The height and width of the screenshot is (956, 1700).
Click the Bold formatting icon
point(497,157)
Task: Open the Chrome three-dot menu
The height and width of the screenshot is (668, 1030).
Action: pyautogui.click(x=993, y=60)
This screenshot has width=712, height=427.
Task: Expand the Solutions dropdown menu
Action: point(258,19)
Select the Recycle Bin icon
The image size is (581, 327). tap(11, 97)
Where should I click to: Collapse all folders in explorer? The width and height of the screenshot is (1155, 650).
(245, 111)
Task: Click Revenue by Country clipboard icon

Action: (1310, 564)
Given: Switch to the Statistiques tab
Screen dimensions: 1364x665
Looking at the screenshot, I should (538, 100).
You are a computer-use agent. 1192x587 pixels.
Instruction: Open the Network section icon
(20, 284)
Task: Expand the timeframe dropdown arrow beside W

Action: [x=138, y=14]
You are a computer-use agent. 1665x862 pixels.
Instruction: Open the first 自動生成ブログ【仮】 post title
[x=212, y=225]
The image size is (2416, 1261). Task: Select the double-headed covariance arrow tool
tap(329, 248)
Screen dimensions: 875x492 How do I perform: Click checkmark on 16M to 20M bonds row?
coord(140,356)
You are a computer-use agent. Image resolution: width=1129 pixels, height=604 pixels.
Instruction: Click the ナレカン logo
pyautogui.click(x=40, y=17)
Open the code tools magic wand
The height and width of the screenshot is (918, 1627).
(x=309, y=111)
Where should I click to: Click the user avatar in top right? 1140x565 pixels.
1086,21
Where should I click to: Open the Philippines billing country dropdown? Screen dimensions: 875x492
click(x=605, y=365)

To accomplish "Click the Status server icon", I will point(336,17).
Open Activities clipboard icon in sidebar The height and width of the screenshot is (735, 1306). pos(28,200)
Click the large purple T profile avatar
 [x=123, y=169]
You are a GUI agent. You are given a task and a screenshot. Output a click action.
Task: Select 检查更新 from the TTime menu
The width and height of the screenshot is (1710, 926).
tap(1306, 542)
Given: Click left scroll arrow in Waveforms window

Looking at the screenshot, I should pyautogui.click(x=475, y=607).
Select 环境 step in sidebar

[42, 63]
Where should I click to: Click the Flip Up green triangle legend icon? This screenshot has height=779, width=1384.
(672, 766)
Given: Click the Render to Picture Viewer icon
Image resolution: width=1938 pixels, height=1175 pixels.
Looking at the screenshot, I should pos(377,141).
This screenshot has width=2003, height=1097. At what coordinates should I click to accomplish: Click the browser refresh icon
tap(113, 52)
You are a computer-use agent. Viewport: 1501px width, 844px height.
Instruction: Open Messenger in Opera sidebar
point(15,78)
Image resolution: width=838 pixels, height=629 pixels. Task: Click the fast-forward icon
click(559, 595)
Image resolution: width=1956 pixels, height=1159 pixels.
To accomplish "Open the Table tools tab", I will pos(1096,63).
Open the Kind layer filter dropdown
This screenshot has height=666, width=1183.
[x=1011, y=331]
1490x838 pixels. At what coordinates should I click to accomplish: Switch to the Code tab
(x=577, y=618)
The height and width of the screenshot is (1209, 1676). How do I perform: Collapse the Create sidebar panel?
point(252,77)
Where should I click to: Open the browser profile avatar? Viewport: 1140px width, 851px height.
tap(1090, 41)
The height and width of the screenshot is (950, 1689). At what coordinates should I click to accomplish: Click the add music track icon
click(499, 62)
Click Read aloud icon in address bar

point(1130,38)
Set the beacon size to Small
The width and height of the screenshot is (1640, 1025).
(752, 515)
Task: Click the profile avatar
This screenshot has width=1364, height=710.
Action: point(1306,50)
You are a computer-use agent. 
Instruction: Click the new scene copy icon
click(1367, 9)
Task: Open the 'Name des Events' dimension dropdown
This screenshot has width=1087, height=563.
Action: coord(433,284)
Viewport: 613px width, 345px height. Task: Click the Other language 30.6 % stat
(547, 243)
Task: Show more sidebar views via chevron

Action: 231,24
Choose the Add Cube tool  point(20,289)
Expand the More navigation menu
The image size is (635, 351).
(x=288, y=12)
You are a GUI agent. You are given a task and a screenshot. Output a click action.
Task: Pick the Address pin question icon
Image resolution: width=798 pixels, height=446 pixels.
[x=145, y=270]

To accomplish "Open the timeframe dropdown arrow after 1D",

## [Description of the task]
Nothing outside the span should appear: transcribe the lines from the one containing "Task: Open the 'Name" through the last line of the records.

## [Output of the exercise]
Task: Open the 'Name des Events' dimension dropdown
This screenshot has width=1087, height=563.
Action: coord(433,284)
Viewport: 613px width, 345px height. Task: Click the Other language 30.6 % stat
(547, 243)
Task: Show more sidebar views via chevron

Action: 231,24
Choose the Add Cube tool  point(20,289)
Expand the More navigation menu
The image size is (635, 351).
(x=288, y=12)
You are a GUI agent. You are given a task and a screenshot. Output a click action.
Task: Pick the Address pin question icon
Image resolution: width=798 pixels, height=446 pixels.
[x=145, y=270]

To accomplish "Open the timeframe dropdown arrow after 1D",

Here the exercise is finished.